### Goal of the exercise:
No pictures, please. Copy exactly the lines from the one with "Task: Click the Morph Forever.js script icon" through the final line below.

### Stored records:
★ ★ ★ ★ ★
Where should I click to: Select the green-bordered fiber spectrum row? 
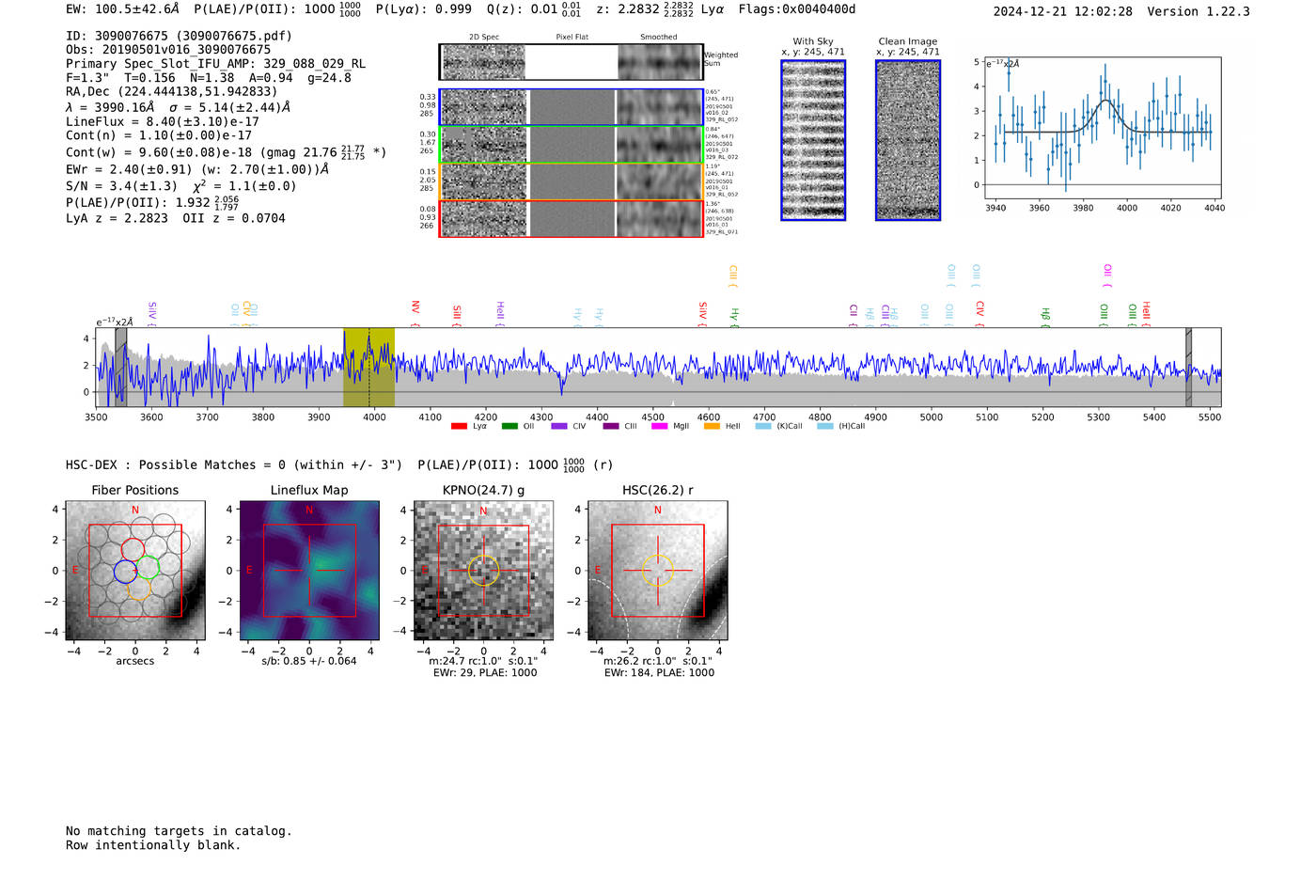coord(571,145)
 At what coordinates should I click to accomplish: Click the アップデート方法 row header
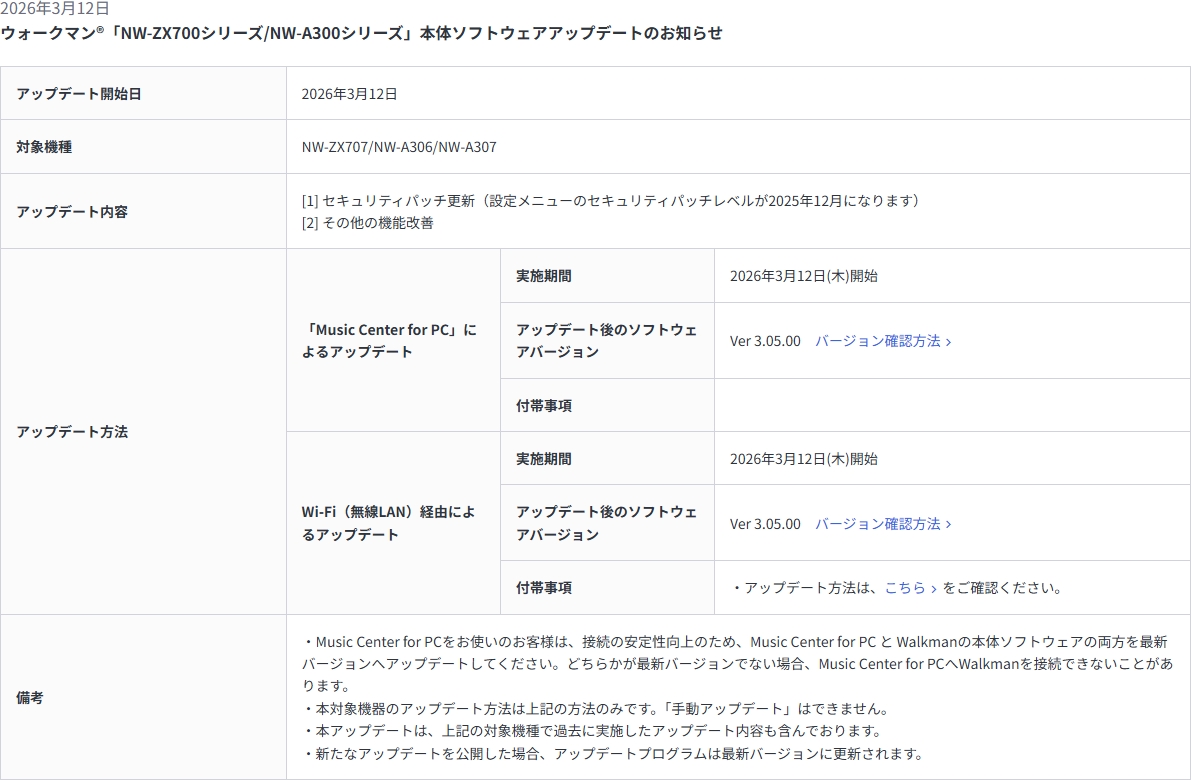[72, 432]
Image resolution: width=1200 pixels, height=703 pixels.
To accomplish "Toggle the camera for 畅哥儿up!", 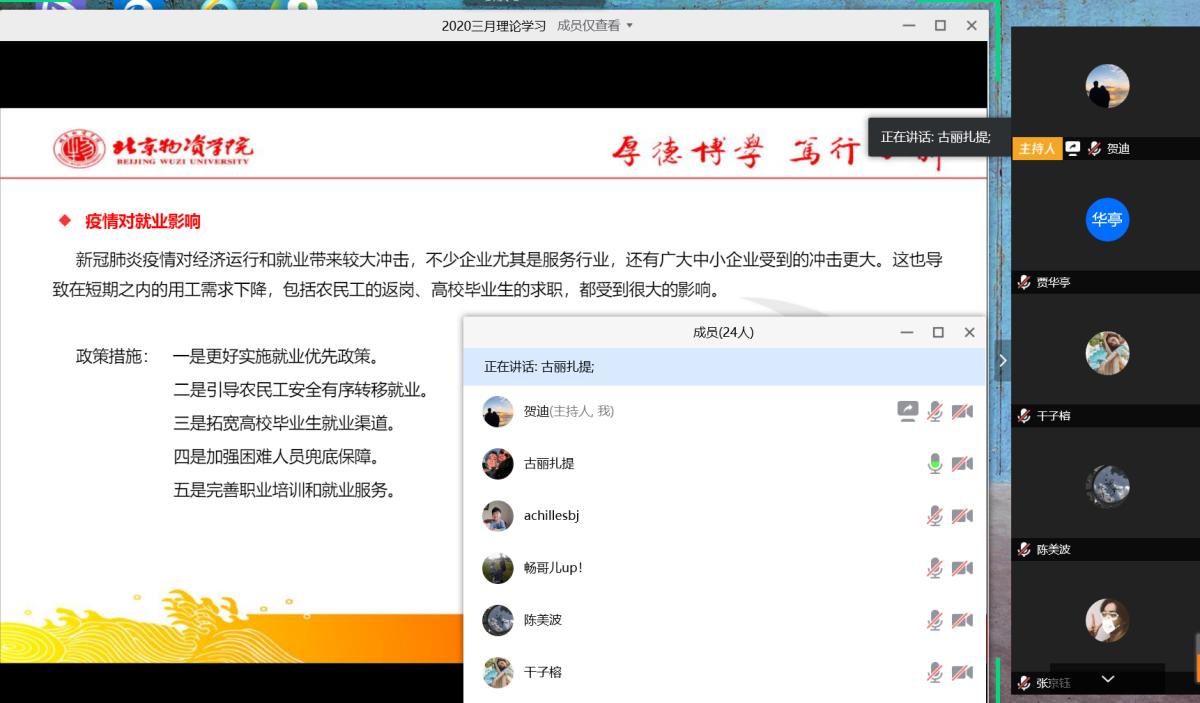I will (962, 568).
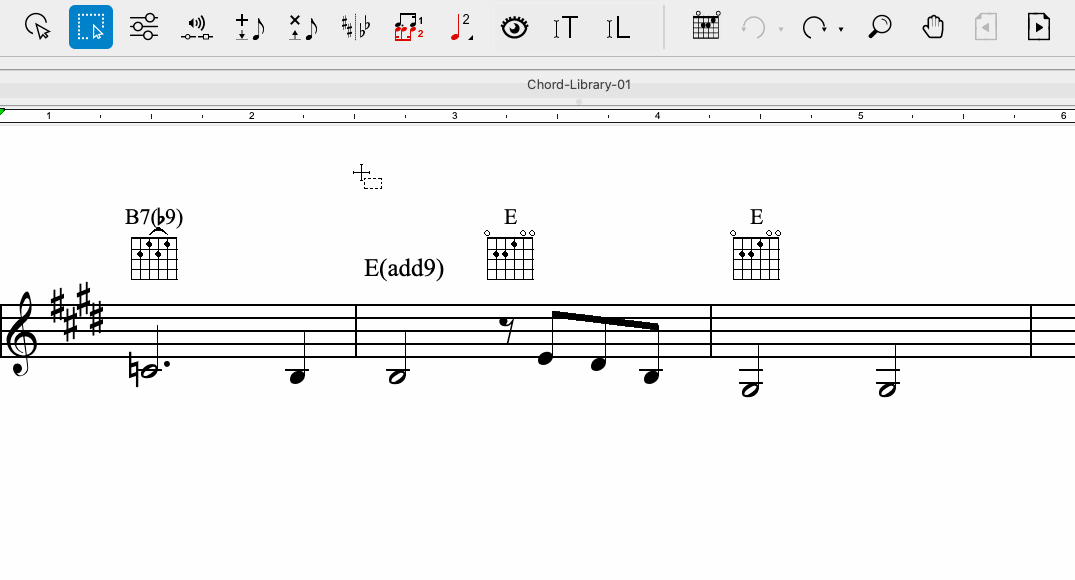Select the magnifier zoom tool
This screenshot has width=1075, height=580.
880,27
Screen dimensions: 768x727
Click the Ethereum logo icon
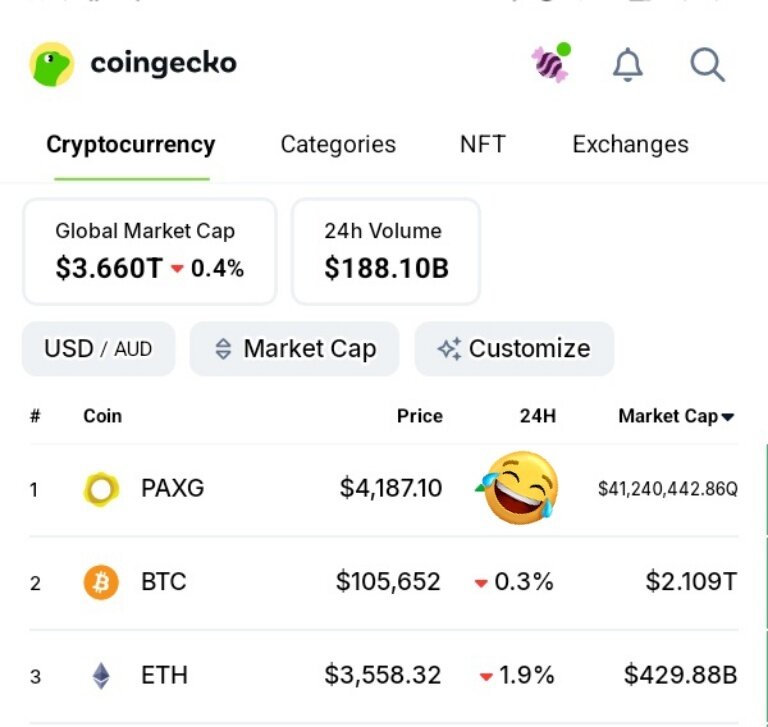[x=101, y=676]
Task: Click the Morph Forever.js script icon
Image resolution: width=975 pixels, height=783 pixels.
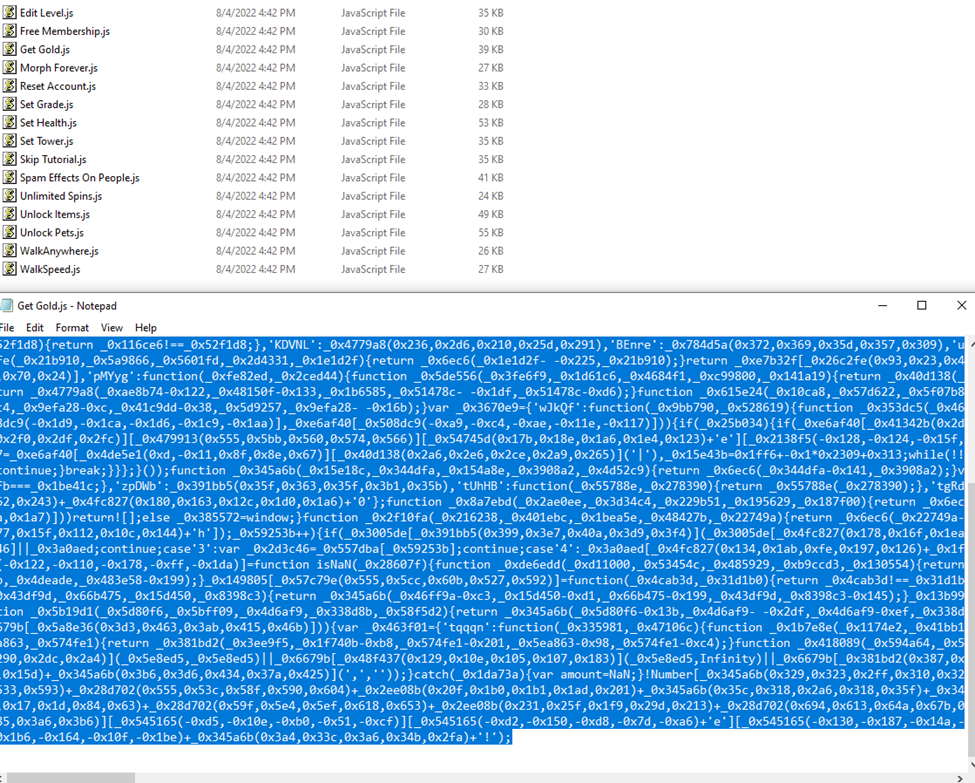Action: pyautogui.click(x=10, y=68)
★ ★ ★ ★ ★
### Answer for the task:
Task: Click the Morph Forever.js script icon
Image resolution: width=975 pixels, height=783 pixels.
Action: pyautogui.click(x=10, y=68)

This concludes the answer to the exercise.